As referenced at DraftExpress, Ellis really took of on Day 2, when he first connected on nine of 15 shots and four of six 3-pointers en route to 25 points — the most by any player in any of the eight games — and four rebounds.
Ellis closed out the scrimmage portion of the D-League camp once again leading his group in scoring, with 20 points, on 7-of-10 shooting, while collecting just one rebound.
Un-drafted in 2015, Alexander, still just 21 years old, played for both Erie and Long Island in the D-League over the past several months. Between his two stops, he played in 40 games, averaging 15.8 points, 7.0 rebounds and 1.0 blocks, while converting 51.7% of his shot attempts.
In his hometown of Chicago this week, Alexander measured 6-8.5 in shoes, with a 9-1 reach and 7-3.5 wingspan, and weighed 247.6 pounds.

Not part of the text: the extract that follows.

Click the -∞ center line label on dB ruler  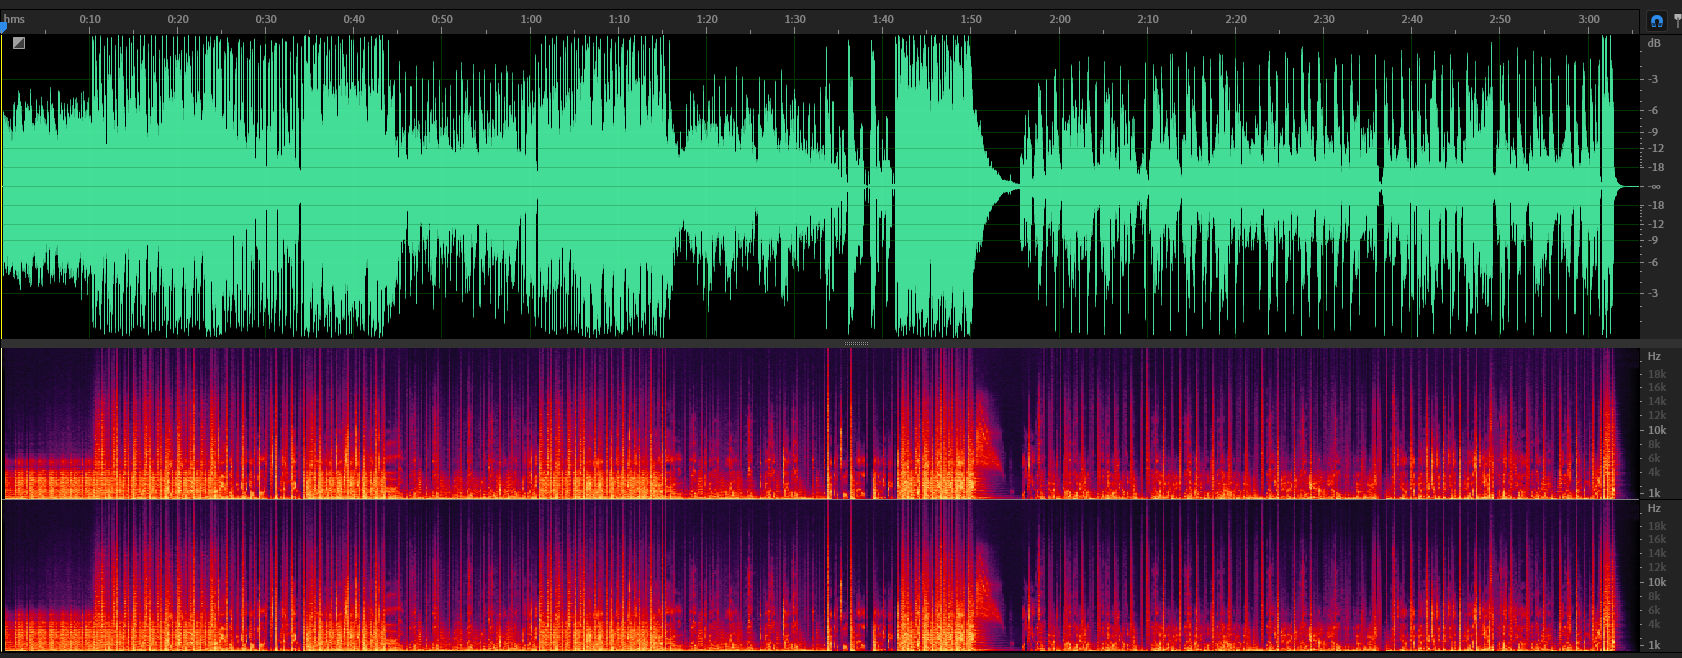point(1655,187)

His no-step vertical leap reached 30.5 inches and he had a max vert of 37 inches.
Schmitz reported Alexander, whose 9-1 reach ranked second among the prospects, didn’t play in Tuesday scrimmages due to an injury.
“Measurements have never been Alexander's problem,” Schmitz wrote at DraftExpress, “… he'll have to play with a consistent motor and strong enough mentality to work his way back into the NBA. He posted the second-worst lane agility score at the camp, which doesn't bode well for his switch-ability at the NBA level, but isn't a deal-breaker, either.”
Alexander, who teamed with Ellis, shot 6-for-9 from the floor on his way to 13 points, and added a team-best eight rebounds in his first scrimmage appearance.
The big man was even more efficient scoring inside in his next showing, going 7-for-8, with 16 points and five rebounds.
Both Ellis and Alexander, like the 36 other players attending the mini camp, are unrestricted free agents, able to sign with any NBA team interested in them this offseason. As their former KU teammate Wayne Selden Jr. already has proven, playing in the D-League isn’t a death sentence for one’s NBA ambitions.